WHAT IS BEING ASKED ▸
Only one portion of the data is to be written out: from the line bearing "Accetta solo i selezionati (94, 2506)" through the line bearing "閲覧補助 [button] (354, 40)". Write it exactly as it appears.

━━━ GIVEN DATA

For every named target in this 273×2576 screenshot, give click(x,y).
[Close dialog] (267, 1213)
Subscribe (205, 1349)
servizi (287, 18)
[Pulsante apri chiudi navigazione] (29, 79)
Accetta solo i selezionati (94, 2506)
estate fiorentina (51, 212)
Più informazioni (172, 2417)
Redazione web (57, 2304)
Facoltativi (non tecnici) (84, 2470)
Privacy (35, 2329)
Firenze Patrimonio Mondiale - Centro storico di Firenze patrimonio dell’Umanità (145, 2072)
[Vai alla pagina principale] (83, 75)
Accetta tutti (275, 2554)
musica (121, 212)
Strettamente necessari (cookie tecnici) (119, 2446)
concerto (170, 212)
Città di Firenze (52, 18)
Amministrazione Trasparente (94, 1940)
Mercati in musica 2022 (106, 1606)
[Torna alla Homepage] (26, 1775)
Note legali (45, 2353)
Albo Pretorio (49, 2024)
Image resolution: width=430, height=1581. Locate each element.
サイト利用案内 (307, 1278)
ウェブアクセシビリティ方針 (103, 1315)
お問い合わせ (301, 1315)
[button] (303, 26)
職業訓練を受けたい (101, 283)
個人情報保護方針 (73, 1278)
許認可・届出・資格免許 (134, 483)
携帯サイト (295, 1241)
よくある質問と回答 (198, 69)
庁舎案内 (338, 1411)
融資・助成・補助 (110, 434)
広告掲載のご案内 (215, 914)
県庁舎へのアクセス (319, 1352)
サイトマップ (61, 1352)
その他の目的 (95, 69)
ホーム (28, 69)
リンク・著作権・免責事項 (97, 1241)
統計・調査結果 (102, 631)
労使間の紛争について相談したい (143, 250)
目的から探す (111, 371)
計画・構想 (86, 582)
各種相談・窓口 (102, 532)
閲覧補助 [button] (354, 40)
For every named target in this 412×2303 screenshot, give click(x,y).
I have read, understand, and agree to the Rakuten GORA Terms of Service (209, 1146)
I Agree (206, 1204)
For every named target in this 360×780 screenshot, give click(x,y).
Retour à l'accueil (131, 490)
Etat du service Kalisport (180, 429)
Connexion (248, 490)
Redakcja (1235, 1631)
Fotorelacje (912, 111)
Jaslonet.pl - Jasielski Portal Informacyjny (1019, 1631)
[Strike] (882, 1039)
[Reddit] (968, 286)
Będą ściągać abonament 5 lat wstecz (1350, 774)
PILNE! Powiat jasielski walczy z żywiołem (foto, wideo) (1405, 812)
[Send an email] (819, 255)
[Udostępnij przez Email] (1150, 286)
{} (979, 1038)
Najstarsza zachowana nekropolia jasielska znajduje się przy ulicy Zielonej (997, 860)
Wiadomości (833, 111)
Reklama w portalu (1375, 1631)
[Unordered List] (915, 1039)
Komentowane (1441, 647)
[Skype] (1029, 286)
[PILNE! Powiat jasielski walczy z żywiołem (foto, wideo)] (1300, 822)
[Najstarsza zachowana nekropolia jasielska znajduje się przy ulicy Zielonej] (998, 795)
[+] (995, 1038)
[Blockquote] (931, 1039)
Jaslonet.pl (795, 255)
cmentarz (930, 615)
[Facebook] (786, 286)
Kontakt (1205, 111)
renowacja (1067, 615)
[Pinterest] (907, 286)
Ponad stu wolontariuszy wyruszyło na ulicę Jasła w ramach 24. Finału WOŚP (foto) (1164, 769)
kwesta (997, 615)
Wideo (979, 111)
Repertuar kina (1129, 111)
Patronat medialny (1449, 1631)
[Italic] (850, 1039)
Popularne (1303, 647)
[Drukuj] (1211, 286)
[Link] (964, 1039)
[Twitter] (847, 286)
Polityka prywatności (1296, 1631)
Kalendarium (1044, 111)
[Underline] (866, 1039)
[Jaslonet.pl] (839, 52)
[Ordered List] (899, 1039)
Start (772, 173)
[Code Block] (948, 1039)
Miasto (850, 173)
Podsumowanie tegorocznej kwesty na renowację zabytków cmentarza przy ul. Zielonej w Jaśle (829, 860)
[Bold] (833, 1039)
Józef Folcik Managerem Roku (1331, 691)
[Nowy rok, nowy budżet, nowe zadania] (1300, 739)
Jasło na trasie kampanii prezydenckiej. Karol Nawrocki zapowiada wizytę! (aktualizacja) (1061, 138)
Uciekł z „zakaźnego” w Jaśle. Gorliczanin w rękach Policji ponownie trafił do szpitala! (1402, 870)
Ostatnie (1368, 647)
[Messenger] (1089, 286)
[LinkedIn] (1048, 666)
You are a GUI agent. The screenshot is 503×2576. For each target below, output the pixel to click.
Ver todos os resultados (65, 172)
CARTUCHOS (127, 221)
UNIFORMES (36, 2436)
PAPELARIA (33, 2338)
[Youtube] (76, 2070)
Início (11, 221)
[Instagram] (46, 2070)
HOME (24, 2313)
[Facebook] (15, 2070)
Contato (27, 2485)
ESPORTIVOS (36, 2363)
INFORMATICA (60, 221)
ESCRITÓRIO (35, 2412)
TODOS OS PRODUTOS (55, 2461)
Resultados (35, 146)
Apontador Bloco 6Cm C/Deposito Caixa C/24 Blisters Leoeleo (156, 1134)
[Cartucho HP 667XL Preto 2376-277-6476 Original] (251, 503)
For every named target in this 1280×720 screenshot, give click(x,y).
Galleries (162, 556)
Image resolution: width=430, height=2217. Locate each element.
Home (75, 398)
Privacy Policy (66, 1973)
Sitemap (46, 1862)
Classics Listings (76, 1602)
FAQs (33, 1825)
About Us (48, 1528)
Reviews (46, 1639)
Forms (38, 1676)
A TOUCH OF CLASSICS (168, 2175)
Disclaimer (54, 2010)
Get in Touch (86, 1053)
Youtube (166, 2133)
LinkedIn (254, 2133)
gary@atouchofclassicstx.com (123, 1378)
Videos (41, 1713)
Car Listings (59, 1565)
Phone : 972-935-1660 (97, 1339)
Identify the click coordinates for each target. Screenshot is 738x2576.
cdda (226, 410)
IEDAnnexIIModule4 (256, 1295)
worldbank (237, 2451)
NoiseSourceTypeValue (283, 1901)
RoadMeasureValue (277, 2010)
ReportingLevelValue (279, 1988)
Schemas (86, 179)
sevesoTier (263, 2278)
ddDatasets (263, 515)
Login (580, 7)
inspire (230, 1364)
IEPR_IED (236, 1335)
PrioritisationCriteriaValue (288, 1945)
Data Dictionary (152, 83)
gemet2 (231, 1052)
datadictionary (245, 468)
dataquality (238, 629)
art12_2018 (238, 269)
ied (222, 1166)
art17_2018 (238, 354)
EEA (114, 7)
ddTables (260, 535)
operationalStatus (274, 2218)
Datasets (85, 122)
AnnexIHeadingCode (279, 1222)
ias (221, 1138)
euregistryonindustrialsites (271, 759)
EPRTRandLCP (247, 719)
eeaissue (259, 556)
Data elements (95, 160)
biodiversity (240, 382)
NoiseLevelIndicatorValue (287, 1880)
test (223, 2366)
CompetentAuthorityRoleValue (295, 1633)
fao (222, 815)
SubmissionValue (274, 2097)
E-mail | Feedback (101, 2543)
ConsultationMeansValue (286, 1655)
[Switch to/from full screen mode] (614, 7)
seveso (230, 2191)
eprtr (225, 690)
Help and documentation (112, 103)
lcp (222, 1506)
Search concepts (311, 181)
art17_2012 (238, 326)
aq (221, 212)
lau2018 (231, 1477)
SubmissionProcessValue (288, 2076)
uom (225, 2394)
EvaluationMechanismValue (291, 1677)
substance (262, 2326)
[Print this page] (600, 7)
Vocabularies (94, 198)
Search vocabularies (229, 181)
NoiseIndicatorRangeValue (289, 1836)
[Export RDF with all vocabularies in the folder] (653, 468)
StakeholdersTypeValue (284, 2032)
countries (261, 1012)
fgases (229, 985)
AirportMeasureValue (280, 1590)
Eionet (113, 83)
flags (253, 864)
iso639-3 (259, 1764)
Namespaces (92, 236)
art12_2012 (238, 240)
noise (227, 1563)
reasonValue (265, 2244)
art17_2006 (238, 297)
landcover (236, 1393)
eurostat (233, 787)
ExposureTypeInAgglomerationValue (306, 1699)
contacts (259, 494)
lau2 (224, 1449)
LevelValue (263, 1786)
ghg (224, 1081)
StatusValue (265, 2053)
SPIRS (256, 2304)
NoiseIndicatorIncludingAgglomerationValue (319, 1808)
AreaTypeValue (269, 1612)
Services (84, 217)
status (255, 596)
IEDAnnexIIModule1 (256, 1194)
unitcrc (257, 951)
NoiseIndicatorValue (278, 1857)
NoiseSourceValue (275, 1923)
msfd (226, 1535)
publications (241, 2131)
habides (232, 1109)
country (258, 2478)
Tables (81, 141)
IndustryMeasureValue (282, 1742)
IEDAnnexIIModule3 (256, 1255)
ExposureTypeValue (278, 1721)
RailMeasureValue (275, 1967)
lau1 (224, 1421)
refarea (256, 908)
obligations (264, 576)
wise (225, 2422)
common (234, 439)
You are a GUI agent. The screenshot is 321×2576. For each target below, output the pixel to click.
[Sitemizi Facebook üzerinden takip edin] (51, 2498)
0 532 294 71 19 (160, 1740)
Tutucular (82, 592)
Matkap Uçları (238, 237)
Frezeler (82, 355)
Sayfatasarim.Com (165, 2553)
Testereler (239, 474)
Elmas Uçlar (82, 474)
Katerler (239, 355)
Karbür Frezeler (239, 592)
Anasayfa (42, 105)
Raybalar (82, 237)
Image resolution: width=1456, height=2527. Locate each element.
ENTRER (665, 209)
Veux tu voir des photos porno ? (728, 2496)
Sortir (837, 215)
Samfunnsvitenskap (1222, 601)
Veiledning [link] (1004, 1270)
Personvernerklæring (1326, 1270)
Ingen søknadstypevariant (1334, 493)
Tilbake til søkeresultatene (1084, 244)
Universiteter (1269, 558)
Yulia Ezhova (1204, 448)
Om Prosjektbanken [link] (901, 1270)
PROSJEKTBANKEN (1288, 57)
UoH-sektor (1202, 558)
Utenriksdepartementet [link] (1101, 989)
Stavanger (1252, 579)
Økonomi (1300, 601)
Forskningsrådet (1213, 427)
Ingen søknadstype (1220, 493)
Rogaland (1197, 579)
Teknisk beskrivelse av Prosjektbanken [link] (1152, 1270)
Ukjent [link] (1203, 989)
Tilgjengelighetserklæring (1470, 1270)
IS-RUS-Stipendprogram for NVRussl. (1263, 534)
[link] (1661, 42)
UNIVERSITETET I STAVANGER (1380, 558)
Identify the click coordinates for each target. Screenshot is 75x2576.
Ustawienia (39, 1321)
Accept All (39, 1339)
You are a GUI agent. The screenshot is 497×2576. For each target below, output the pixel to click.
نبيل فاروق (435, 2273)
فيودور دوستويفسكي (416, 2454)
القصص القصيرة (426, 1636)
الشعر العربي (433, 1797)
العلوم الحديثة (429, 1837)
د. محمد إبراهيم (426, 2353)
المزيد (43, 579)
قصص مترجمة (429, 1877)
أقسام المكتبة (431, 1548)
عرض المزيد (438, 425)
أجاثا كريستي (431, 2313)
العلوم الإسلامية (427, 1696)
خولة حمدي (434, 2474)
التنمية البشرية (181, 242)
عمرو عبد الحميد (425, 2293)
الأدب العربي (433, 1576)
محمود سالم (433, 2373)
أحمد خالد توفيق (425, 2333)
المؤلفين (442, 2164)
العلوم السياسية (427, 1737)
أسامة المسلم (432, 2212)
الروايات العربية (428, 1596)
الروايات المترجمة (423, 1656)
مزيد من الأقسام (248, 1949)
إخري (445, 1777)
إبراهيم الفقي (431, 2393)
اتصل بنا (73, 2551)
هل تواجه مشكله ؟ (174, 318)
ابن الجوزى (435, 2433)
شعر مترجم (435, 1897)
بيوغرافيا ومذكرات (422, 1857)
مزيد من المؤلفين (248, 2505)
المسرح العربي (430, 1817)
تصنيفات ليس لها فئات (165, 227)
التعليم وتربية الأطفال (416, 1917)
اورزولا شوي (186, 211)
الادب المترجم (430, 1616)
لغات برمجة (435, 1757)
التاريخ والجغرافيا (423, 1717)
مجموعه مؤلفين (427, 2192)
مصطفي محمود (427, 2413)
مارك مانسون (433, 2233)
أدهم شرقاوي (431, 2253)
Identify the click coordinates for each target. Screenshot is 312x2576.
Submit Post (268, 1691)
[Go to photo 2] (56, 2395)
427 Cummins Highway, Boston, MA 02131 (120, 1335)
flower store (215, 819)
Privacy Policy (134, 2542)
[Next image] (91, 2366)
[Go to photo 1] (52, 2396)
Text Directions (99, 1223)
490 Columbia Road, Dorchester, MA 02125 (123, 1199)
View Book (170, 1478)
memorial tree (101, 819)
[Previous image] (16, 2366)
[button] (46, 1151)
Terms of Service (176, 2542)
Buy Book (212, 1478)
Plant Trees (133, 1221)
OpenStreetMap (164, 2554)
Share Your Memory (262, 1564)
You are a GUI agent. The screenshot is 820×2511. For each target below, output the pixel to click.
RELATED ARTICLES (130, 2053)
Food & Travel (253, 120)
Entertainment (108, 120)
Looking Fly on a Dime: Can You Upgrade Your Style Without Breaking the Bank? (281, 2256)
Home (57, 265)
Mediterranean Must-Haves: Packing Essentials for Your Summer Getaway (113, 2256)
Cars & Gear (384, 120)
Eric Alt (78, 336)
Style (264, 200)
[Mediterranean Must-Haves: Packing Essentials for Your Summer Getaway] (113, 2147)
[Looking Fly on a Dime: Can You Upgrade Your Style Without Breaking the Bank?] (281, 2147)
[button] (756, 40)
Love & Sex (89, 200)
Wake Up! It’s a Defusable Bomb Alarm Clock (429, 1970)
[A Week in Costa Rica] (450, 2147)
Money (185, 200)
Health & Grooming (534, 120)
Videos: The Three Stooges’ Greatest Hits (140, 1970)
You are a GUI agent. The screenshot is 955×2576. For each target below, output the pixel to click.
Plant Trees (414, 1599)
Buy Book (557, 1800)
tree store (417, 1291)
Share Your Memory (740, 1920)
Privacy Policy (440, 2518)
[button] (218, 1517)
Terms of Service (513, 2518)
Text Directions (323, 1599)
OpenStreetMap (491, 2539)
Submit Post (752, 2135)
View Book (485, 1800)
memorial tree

━━━━━━

ANSWER SPACE ▸
Accetta solo i selezionati (94, 2506)
estate fiorentina (51, 212)
Più informazioni (172, 2417)
Redazione web (57, 2304)
Facoltativi (non tecnici) (84, 2470)
Privacy (35, 2329)
Firenze Patrimonio Mondiale - Centro storico di Firenze patrimonio dell’Umanità (145, 2072)
[Vai alla pagina principale] (83, 75)
Accetta tutti (275, 2554)
musica (121, 212)
Strettamente necessari (cookie tecnici) (119, 2446)
concerto (170, 212)
Città di Firenze (52, 18)
Amministrazione Trasparente (94, 1940)
Mercati in musica 2022 (106, 1606)
[Torna alla Homepage] (26, 1775)
Note legali (45, 2353)
Albo Pretorio (49, 2024)
Image resolution: width=430, height=1581. Locate each element.
サイト利用案内 (307, 1278)
ウェブアクセシビリティ方針 (103, 1315)
お問い合わせ (301, 1315)
[button] (303, 26)
職業訓練を受けたい (101, 283)
個人情報保護方針 (73, 1278)
許認可・届出・資格免許 (134, 483)
携帯サイト (295, 1241)
よくある質問と回答 (198, 69)
庁舎案内 (338, 1411)
融資・助成・補助 (110, 434)
広告掲載のご案内 (215, 914)
県庁舎へのアクセス (319, 1352)
サイトマップ (61, 1352)
その他の目的 (95, 69)
ホーム (28, 69)
リンク・著作権・免責事項 (97, 1241)
統計・調査結果 (102, 631)
労使間の紛争について相談したい (143, 250)
目的から探す (111, 371)
計画・構想 (86, 582)
各種相談・窓口 (102, 532)
閲覧補助 [button] (354, 40)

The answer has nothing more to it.